DATA UNDER STUDY:
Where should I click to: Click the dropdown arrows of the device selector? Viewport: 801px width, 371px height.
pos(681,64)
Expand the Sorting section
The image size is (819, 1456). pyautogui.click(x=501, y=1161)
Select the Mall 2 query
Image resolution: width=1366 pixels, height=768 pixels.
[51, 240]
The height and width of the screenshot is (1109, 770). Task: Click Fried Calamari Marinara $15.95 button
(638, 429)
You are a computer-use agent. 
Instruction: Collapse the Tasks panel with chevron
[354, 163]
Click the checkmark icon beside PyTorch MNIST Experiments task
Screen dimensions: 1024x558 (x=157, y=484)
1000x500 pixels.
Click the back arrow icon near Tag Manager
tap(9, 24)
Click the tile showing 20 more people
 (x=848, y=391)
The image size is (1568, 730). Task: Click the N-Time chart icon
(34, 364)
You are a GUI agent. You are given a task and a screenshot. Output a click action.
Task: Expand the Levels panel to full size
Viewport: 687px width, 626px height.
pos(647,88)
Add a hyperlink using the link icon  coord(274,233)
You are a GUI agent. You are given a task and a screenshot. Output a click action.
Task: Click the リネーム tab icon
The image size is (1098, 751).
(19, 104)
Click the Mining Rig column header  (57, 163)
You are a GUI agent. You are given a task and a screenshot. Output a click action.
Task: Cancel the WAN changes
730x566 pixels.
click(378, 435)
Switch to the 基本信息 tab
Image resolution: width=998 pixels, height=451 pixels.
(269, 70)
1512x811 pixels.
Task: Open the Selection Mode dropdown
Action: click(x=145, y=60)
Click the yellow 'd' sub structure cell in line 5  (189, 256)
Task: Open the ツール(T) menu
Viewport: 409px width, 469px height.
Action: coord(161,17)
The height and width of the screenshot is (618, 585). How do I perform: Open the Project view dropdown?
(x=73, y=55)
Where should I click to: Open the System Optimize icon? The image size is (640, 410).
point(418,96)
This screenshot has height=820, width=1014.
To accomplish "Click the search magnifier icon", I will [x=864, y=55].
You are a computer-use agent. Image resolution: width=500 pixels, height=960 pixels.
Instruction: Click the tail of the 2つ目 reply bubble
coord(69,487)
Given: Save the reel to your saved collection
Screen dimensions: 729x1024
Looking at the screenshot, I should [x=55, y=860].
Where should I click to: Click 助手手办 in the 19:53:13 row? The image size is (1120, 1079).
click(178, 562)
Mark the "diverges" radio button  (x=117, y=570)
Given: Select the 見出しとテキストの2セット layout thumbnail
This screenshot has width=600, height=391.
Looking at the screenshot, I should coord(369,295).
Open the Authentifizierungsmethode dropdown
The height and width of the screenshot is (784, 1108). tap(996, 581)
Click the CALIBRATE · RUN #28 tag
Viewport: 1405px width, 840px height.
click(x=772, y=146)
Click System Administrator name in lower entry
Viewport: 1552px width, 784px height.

PROBLEM REQUIREMENTS: The lines to return are those holding the string "computer" anywhere in the listing above.

SOLVED EXERCISE:
You are a computer-use agent. 
You are a computer-use agent. Image resolution: width=500 pixels, height=960 pixels.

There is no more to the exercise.